Will Gen. Wiranto's questionable plan to deputize 70,000
civilians to join Indonesia's security faction have the effect of
ensuring greater law and order throughout Indonesia? Not if the
crop of new recruits turns out to be like their older brothers.
Armed Forces (ABRI) soldiers and police, those at the junior
level who are on duty on the streets, can be very affable when
meeting the public. But they seem to function largely without
supervision and discipline when they are on duty. How can adding
another 70,000 undisciplined and improperly supervised, virtually
untrained young men to the streets possibly help the situation?
Examples: Discipline? Last May 20 when I moved around Medan to
see the street situation for myself, young soldiers were more
than happy to chat with me and even to open their rifles to show
me what type of bullets they were using, when I asked out of
curiosity. I have been in a place of business in Medan when ABRI
troops entered and asked the owners for cigarettes and drinks.

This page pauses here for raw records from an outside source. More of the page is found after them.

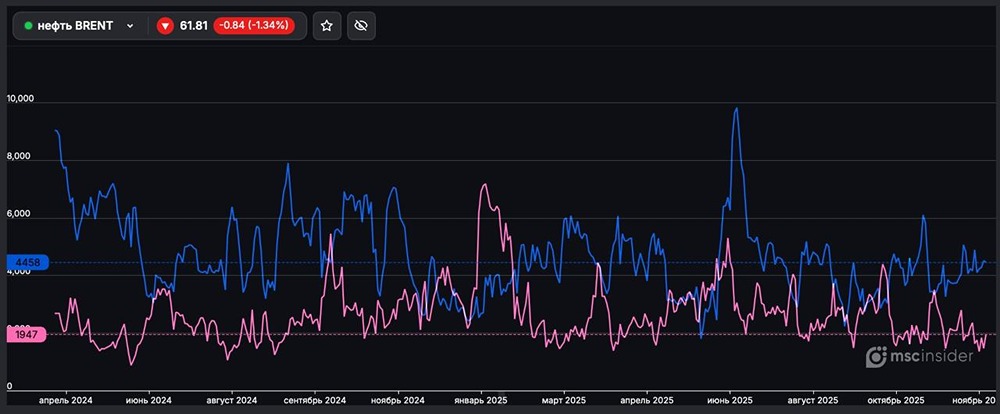1000x414 pixels.
Task: Click the -0.84 (-1.34%) change badge
Action: tap(253, 26)
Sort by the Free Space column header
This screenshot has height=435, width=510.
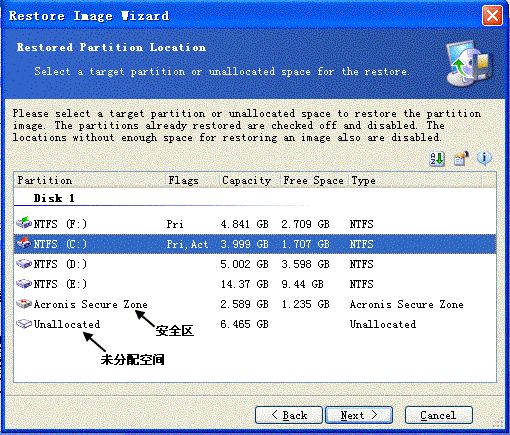tap(314, 180)
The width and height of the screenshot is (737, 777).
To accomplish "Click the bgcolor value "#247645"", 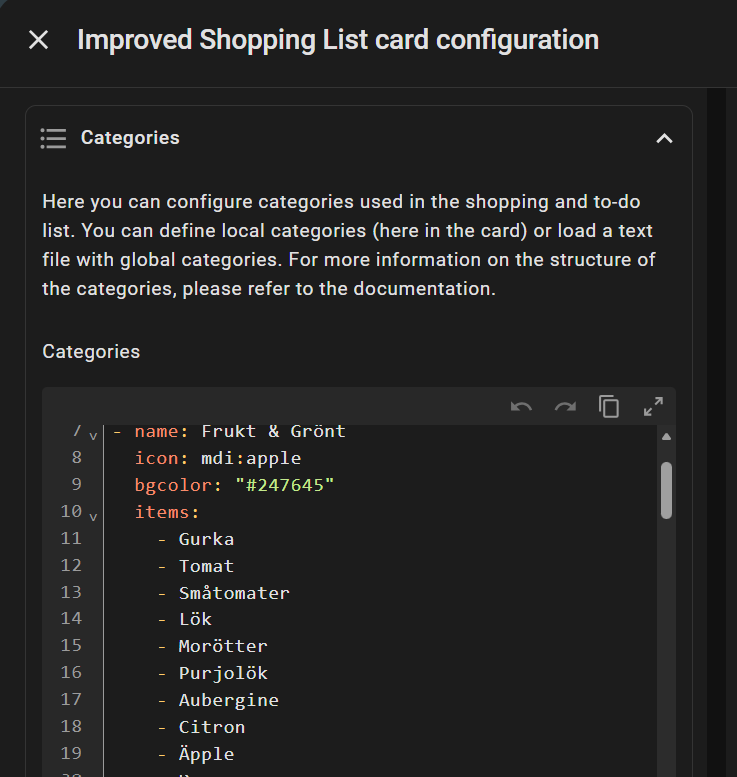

(Would anyone care to put odds on how many of Medan's Chinese-
Indonesian businesspeople feel free to decline these improper
requests?) Asking security personnel, police or military, to
respond to public lawlessness or crimes-in-process is a study in
ignorance of official procedure? Lack of initiative? Cowardice?
Recently when I approached on-duty ABRI soldiers at a Medan
shopping plaza for assistance after I was stabbed in an attempted
mugging, they were too busy smoking to bother about calling the
police. Lounging and smoking often seem to be the most compelling
activities of soldiers on patrol, even of those assigned to the
most public centers of activity such as Jakarta's Jl. Thamrin-
Sudirman-Diponegoro triangle. There is no doubt a cadre of very
disciplined military at some level. But who are instilling the
discipline and sense of commitment in the young ABRI members
whose proper performance of duty and sense of national pride is
so needed? Maybe if Indonesia's mid-level military commanders
spent more time training and supervising their subordinates, and
less time sitting on civilian councils and the like, they would
have more time for ordinary troop supervision?

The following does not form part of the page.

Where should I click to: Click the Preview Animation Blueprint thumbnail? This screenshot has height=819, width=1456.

Isn't it a little bit of an insult to professional police and
military, to suggest that out-of-work youths from the provinces
can be integrated into the security forces so effortlessly?
Indonesia, having a large population of unemployed, sometimes
seems to throw people at problems as a problem-solving technique.
Those proposing this solution of throwing a new group of amateur
civilians at the problem of public lawlessness should be required
to explain their operative assumptions and objectives more
explicitly and rationally. Surely Gen. Wiranto is too smart to
react in such a knee-jerk fashion to such a serious problem.